Data Analyst Intern
ActiveFence
Data Analyst Intern
- Intelligence
- Vietnam
- Intern
- Part-time
Description
Data Preparation and Exploration:
- Assist in cleaning, transforming, and preparing structured and unstructured datasets for analysis using Python and SQL.
- Perform exploratory data analysis (EDA) to uncover trends, patterns, and anomalies in datasets, contributing to actionable insights.
Data Feed Support:
- Collaborate with senior analysts to design and implement data pipelines for external data sources.
- Develop basic automation scripts for data collection and ingestion, leveraging tools like Pandas and Python libraries.
Leveraging LLMs and Building RAG Systems:
- Support the development of Retrieval-Augmented Generation (RAG) systems by integrating large language models (LLMs) with knowledge bases.
- Assist in curating and pre-processing data to feed into vector databases, ensuring efficient retrieval for LLM queries.
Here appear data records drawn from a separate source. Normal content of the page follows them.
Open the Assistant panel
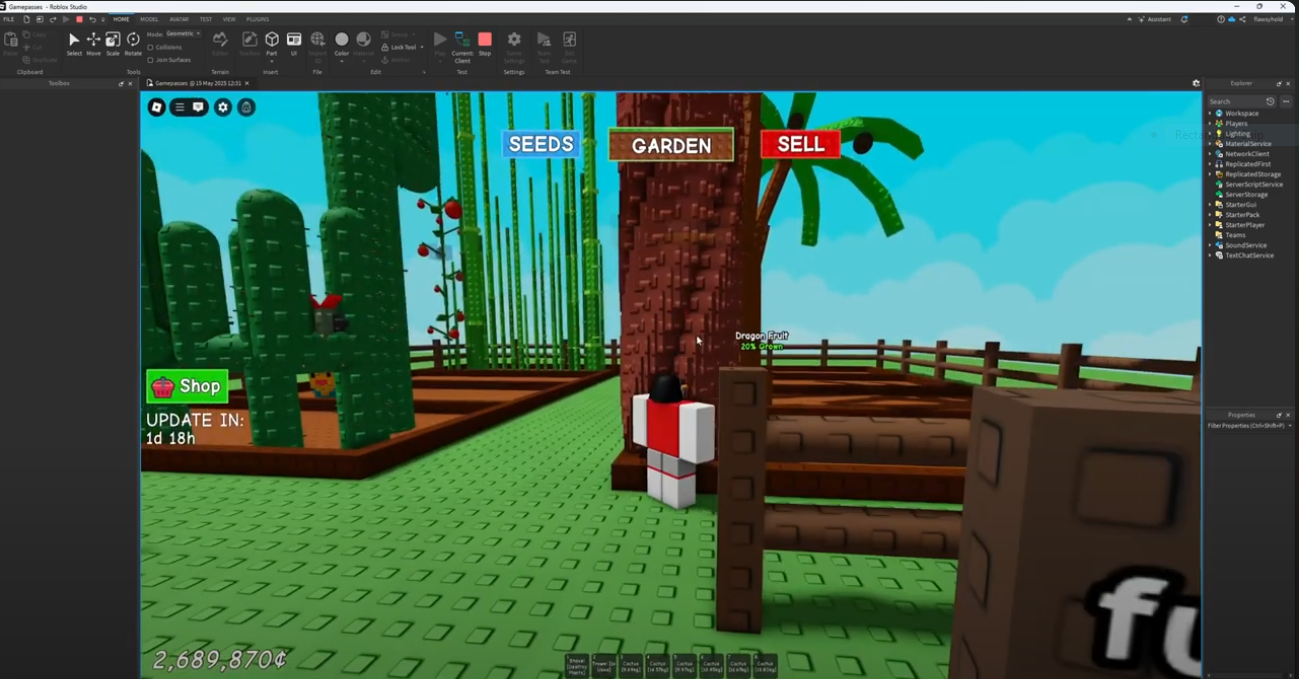This screenshot has height=679, width=1299. (1153, 19)
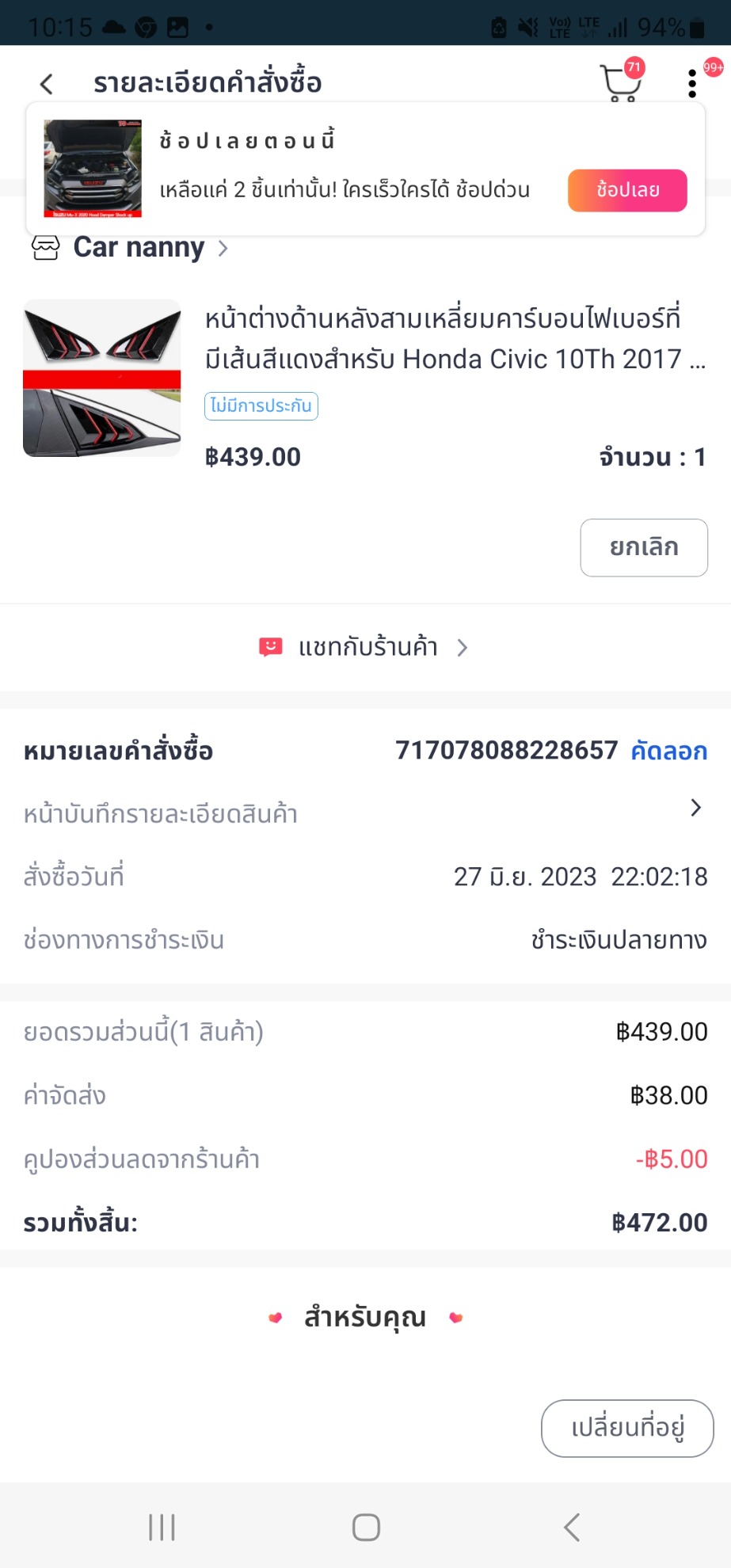Expand หน้าบันทึกรายละเอียดสินค้า chevron
731x1568 pixels.
[695, 808]
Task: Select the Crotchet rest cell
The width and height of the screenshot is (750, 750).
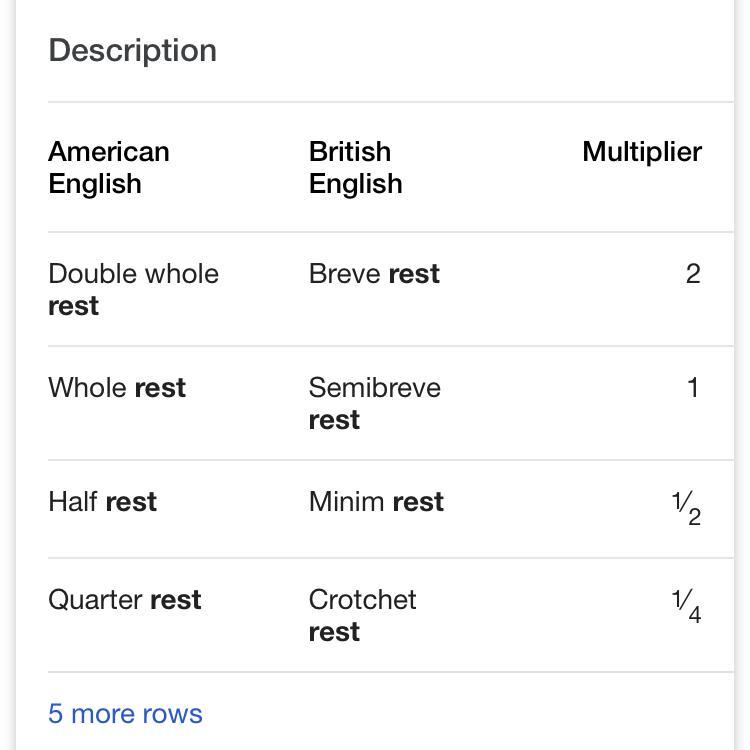Action: (x=362, y=615)
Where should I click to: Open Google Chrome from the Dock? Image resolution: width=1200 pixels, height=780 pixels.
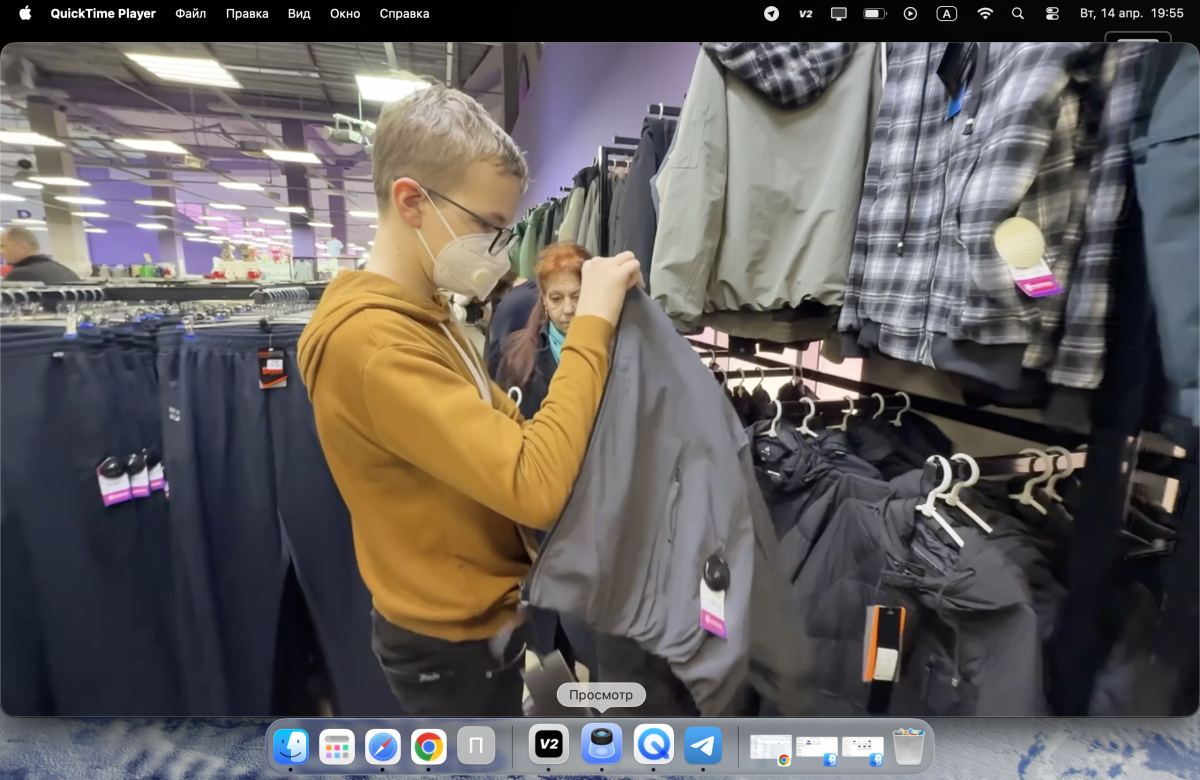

- Work with senior team members to fine-tune LLMs on domain-specific datasets for enhanced performance.
- Contribute to evaluating and optimizing RAG workflows to ensure accurate and relevant output from LLM systems.
Data Science Projects:
- Participate in projects that leverage LLMs or machine learning models to accomplish specific tasks, such as classification, regression, or NLP-based solutions.
- Assist in designing workflows to preprocess and structure input data for model training and evaluation.
- Collaborate with team members to iterate on model improvements, including hyperparameter tuning and feature engineering.
- Support the integration of machine learning or LLM outputs into real-world applications, ensuring scalability and usability.
Visualization and Reporting:
- Create clear, concise visualizations to communicate data-driven insights using tools like Matplotlib, Seaborn, or Tableau.
- Prepare summaries and presentations to share findings with the team and stakeholders.
Collaboration and Communication:
- Work in a diverse, multicultural environment, learning to adapt to various workflows and perspectives.
- Maintain open communication with mentors and peers to ensure alignment on project objectives and deliverables.
Requirements
Technical Skills:
- Proficiency in Python: Experience with data manipulation libraries such as Pandas, NumPy, and basic familiarity with Scikit-learn.
- Strong foundational knowledge of SQL: Ability to perform data extraction, manipulation, and simple database management.
- Familiarity with LLMs and their applications, such as OpenAI GPT or similar models.
- Basic understanding of vector databases (e.g., Pinecone, Weaviate) and their integration with LLMs.
- Experience with EDA techniques and statistical analysis.
- Familiarity with data visualization tools and techniques.
Soft Skills:
- Willingness to Learn: Open to exploring new tools, techniques, and methodologies in the field of data science and AI.
- Problem-Solving Mindset: Ability to approach challenges methodically and think critically about data-related problems.
- Effective Communicator: Comfortable explaining technical findings to a non-technical audience.
Advantages:
- Familiarity with cloud platforms like AWS or Google Cloud is a plus.
- Experience with data engineering platforms such as Databricks will be advantageous.
- Prior academic or personal projects involving LLMs, RAG systems, or advanced data analytics are highly valued.
What You’ll Gain:
This internship provides a unique opportunity to work on cutting-edge AI technologies, including LLMs and RAG systems. You will gain hands-on experience in data science workflows, learn to build advanced AI-enabled applications, and enhance your skills in data analytics, setting a strong foundation for your future career in AI and data science.
About ActiveFence
ActiveFence is the leading tool stack for Trust & Safety teams, worldwide. By relying on ActiveFence’s end-to-end solution, Trust & Safety teams – of all sizes – can keep users safe from the widest spectrum of online harms, unwanted content, and malicious behavior, including child safety, disinformation, fraud, hate speech, terror, nudity, and more.
Using cutting-edge AI and a team of world-class subject-matter experts to continuously collect, analyze, and contextualize data, ActiveFence ensures that in an ever-changing world, customers are always two steps ahead of bad actors. As a result, Trust & Safety teams can be proactive and provide maximum protection to users across a multitude of abuse areas in 70+ languages.
Backed by leading Silicon Valley investors such as CRV and Norwest, ActiveFence has raised $100M to date; employs 300 people worldwide, and has contributed to the online safety of billions of users across the globe.